**Exercise requirements**
For the records below, give the number of lines that include the string "mode". Nothing else belongs in the answer.

**** Records to use ****

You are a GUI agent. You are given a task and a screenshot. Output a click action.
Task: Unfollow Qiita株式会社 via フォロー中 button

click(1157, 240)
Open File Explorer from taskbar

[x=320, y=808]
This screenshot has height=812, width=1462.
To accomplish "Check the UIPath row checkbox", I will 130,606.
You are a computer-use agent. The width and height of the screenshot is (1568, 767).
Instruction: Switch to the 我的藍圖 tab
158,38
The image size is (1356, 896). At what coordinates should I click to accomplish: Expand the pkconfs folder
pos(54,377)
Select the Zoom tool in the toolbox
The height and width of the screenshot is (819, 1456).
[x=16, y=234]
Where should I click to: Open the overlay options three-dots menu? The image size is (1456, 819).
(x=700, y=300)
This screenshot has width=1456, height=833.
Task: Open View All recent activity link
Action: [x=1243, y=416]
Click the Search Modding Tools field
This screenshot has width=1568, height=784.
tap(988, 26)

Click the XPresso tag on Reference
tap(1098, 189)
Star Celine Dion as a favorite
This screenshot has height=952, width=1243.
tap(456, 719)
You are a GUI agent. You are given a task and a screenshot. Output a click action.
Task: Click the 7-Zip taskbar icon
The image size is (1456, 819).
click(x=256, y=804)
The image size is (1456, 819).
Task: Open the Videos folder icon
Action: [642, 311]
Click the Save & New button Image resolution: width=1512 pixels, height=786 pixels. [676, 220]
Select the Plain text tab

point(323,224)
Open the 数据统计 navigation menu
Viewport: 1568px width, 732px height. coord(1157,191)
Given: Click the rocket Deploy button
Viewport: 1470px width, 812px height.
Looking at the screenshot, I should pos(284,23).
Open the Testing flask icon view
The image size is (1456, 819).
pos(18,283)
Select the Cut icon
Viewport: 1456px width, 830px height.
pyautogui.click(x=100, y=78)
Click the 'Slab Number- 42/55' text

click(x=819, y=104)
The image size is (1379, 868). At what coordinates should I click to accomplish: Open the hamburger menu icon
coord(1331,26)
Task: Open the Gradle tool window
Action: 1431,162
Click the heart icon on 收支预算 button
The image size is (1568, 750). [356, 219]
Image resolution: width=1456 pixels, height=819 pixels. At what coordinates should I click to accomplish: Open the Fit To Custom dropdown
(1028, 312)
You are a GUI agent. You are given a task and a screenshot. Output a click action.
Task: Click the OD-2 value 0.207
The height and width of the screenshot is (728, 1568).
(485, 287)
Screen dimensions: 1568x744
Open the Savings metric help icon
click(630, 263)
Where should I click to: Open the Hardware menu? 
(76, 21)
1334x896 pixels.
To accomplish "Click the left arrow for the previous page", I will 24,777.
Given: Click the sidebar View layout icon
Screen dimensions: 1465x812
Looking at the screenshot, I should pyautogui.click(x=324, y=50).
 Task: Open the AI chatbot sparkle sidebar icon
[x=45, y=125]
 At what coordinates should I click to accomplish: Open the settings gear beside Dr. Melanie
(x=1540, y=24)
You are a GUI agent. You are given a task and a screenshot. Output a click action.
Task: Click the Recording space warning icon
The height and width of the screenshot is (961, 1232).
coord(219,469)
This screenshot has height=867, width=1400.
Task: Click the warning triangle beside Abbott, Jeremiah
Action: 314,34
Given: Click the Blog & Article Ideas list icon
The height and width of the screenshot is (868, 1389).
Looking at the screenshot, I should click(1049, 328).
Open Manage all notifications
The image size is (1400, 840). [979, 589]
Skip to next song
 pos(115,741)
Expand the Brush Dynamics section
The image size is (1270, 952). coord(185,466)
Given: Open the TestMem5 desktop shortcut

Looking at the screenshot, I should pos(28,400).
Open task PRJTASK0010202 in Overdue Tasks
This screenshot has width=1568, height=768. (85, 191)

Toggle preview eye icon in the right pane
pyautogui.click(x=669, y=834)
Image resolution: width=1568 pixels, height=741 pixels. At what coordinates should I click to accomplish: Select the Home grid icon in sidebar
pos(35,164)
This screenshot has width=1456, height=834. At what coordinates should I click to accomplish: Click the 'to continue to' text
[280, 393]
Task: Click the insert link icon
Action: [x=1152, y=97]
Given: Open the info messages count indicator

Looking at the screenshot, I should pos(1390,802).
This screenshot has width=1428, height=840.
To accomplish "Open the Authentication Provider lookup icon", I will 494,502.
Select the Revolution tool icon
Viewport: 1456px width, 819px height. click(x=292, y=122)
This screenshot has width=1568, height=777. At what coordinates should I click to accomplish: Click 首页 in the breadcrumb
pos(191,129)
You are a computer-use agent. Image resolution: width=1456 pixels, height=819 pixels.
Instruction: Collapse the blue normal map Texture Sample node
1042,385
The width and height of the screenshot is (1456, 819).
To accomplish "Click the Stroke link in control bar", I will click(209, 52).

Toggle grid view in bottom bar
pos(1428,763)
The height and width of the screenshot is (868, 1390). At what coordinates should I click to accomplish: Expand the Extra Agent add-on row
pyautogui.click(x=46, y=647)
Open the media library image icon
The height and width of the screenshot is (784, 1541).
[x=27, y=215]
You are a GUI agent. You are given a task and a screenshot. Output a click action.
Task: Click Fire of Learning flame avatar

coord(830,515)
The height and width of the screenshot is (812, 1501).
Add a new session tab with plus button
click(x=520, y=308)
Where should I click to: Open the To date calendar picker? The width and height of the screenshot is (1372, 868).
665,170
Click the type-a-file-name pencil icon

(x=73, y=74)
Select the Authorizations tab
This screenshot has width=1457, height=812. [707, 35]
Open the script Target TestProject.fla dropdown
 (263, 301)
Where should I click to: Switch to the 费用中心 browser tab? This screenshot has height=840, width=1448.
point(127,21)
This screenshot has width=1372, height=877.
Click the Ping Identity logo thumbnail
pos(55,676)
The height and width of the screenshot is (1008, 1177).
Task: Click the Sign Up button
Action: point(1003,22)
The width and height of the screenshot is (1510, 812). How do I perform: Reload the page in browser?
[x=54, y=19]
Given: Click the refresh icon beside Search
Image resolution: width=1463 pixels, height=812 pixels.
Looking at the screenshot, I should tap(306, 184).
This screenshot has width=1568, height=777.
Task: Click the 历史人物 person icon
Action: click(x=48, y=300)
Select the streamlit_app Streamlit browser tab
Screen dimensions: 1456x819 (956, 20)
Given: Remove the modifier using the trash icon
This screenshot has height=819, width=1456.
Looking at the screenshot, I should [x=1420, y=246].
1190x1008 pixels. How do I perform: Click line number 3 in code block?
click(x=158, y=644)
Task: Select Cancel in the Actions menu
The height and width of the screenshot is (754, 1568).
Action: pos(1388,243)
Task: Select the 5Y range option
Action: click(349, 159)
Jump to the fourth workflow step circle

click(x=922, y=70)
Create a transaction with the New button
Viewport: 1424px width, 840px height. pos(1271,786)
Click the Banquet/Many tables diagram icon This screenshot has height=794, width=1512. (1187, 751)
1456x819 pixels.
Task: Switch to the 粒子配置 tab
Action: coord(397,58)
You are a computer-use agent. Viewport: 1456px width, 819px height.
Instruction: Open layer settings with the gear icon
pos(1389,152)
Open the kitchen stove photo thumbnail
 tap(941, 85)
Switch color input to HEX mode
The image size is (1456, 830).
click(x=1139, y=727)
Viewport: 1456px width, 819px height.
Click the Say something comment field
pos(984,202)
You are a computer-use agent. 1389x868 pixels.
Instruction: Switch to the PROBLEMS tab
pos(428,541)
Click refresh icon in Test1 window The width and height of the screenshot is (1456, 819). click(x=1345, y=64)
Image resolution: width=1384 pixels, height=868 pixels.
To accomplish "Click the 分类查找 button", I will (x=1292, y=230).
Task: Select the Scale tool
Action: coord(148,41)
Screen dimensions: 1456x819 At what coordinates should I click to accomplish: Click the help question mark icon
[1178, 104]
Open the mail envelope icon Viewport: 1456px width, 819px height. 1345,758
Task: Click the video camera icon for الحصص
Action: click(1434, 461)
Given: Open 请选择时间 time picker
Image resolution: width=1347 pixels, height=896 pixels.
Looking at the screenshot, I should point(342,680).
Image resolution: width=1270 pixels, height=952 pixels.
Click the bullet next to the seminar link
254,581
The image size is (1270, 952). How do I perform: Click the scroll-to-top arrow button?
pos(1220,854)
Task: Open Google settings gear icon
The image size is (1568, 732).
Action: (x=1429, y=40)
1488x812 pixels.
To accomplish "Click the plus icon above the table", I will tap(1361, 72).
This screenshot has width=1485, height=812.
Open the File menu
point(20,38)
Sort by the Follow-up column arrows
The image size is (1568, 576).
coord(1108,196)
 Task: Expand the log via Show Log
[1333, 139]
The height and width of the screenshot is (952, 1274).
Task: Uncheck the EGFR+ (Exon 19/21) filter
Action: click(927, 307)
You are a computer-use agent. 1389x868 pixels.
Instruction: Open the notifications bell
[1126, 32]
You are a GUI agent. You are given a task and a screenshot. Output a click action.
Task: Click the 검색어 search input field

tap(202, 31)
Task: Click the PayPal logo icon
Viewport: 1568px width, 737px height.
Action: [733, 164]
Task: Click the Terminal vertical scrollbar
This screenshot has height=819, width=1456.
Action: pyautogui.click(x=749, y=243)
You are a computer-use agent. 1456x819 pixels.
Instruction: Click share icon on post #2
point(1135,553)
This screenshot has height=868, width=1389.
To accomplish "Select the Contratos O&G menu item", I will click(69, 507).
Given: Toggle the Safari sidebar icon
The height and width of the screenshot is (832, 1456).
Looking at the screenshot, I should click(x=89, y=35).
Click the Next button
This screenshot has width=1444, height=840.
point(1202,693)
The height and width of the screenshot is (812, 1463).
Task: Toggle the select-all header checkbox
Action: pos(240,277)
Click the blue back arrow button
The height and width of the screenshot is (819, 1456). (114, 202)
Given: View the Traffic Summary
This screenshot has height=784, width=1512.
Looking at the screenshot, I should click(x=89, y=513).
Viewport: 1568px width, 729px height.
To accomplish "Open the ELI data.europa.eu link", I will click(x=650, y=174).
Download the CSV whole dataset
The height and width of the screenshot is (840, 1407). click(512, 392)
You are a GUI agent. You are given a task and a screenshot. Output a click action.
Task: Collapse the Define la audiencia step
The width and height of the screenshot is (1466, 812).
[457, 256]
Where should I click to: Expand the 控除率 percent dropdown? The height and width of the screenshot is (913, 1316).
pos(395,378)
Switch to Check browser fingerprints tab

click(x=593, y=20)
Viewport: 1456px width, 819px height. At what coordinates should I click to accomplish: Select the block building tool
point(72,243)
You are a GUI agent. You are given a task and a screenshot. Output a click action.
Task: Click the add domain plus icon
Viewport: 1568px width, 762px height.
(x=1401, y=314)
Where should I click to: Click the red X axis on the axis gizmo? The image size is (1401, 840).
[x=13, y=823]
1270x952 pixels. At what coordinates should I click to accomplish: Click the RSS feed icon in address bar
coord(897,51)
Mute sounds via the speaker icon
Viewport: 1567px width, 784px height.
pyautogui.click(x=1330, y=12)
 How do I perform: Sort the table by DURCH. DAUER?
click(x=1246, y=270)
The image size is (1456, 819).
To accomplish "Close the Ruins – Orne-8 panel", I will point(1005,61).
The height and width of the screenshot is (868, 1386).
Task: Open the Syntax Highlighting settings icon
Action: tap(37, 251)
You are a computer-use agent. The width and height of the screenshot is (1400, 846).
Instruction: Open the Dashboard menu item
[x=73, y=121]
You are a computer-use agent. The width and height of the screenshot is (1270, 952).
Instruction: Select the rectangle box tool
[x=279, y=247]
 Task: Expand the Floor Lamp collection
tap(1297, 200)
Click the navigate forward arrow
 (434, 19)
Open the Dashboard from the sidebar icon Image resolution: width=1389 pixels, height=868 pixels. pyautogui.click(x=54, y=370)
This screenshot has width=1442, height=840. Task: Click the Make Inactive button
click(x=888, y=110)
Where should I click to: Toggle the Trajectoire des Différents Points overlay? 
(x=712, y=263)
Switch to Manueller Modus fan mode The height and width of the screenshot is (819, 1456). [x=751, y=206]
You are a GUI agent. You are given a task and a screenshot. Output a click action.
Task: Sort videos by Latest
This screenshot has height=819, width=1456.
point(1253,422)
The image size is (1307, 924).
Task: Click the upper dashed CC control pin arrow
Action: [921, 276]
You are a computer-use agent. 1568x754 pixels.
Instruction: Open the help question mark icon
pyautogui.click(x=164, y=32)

****

**Response below**
2